◆ What is required
All entries below are to be set down again exactly as given.

Stored records

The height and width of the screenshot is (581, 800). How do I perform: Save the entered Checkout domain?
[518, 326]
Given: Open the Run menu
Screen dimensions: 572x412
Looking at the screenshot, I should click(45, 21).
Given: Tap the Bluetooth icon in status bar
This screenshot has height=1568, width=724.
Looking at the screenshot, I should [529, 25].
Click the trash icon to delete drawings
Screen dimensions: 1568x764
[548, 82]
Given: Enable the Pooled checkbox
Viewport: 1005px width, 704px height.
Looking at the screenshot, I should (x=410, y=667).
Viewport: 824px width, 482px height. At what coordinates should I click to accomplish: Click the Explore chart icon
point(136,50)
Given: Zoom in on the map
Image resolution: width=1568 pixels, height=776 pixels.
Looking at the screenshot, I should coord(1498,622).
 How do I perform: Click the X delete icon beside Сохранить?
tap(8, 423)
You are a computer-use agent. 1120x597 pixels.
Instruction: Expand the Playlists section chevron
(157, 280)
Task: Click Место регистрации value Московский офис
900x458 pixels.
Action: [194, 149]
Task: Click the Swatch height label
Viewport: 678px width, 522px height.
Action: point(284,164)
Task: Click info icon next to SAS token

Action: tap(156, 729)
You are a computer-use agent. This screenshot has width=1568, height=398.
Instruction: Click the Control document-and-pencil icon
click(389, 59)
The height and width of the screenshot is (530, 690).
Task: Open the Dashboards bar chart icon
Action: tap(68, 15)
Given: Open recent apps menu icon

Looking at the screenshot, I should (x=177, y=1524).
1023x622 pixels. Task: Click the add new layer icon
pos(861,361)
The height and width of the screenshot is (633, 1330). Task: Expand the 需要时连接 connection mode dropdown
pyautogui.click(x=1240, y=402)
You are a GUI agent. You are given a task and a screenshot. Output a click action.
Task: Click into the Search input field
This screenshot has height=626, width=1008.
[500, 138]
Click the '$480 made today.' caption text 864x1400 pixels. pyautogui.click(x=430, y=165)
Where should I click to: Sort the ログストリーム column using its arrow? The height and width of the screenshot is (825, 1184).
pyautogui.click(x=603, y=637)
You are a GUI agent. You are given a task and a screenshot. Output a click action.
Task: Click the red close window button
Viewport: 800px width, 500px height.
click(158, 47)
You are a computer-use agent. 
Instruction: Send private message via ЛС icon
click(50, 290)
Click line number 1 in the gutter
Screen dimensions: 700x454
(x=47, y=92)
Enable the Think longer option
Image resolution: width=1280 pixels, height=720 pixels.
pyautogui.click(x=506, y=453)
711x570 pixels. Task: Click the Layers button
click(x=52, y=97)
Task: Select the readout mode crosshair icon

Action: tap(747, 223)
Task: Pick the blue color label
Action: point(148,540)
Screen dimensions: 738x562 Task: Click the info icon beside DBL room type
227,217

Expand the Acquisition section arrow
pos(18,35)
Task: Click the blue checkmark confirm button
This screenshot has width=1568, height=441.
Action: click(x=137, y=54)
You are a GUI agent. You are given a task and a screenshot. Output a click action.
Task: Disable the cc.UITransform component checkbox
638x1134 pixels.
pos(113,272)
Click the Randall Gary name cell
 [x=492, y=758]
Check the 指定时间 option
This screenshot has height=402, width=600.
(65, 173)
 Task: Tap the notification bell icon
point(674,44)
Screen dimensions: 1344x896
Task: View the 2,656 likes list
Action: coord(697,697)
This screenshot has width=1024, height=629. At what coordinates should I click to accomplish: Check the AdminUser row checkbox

◆ Your solution
The height and width of the screenshot is (581, 800). How do I perform: Save the entered Checkout domain?
[518, 326]
Given: Open the Run menu
Screen dimensions: 572x412
Looking at the screenshot, I should click(45, 21).
Given: Tap the Bluetooth icon in status bar
This screenshot has height=1568, width=724.
Looking at the screenshot, I should [529, 25].
Click the trash icon to delete drawings
Screen dimensions: 1568x764
[548, 82]
Given: Enable the Pooled checkbox
Viewport: 1005px width, 704px height.
Looking at the screenshot, I should (x=410, y=667).
Viewport: 824px width, 482px height. At what coordinates should I click to accomplish: Click the Explore chart icon
point(136,50)
Given: Zoom in on the map
Image resolution: width=1568 pixels, height=776 pixels.
Looking at the screenshot, I should coord(1498,622).
 How do I perform: Click the X delete icon beside Сохранить?
tap(8, 423)
You are a computer-use agent. 1120x597 pixels.
Instruction: Expand the Playlists section chevron
(157, 280)
Task: Click Место регистрации value Московский офис
900x458 pixels.
Action: [194, 149]
Task: Click the Swatch height label
Viewport: 678px width, 522px height.
Action: point(284,164)
Task: Click info icon next to SAS token

Action: tap(156, 729)
You are a computer-use agent. This screenshot has width=1568, height=398.
Instruction: Click the Control document-and-pencil icon
click(389, 59)
The height and width of the screenshot is (530, 690).
Task: Open the Dashboards bar chart icon
Action: tap(68, 15)
Given: Open recent apps menu icon

Looking at the screenshot, I should (x=177, y=1524).
1023x622 pixels. Task: Click the add new layer icon
pos(861,361)
The height and width of the screenshot is (633, 1330). Task: Expand the 需要时连接 connection mode dropdown
pyautogui.click(x=1240, y=402)
You are a GUI agent. You are given a task and a screenshot. Output a click action.
Task: Click into the Search input field
This screenshot has height=626, width=1008.
[500, 138]
Click the '$480 made today.' caption text 864x1400 pixels. pyautogui.click(x=430, y=165)
Where should I click to: Sort the ログストリーム column using its arrow? The height and width of the screenshot is (825, 1184).
pyautogui.click(x=603, y=637)
You are a GUI agent. You are given a task and a screenshot. Output a click action.
Task: Click the red close window button
Viewport: 800px width, 500px height.
click(158, 47)
You are a computer-use agent. 
Instruction: Send private message via ЛС icon
click(50, 290)
Click line number 1 in the gutter
Screen dimensions: 700x454
(x=47, y=92)
Enable the Think longer option
Image resolution: width=1280 pixels, height=720 pixels.
pyautogui.click(x=506, y=453)
711x570 pixels. Task: Click the Layers button
click(x=52, y=97)
Task: Select the readout mode crosshair icon

Action: tap(747, 223)
Task: Pick the blue color label
Action: point(148,540)
Screen dimensions: 738x562 Task: Click the info icon beside DBL room type
227,217

Expand the Acquisition section arrow
pos(18,35)
Task: Click the blue checkmark confirm button
This screenshot has width=1568, height=441.
Action: click(x=137, y=54)
You are a GUI agent. You are given a task and a screenshot. Output a click action.
Task: Disable the cc.UITransform component checkbox
638x1134 pixels.
pos(113,272)
Click the Randall Gary name cell
 [x=492, y=758]
Check the 指定时间 option
This screenshot has height=402, width=600.
(65, 173)
 Task: Tap the notification bell icon
point(674,44)
Screen dimensions: 1344x896
Task: View the 2,656 likes list
Action: coord(697,697)
This screenshot has width=1024, height=629. At what coordinates should I click to accomplish: Check the AdminUser row checkbox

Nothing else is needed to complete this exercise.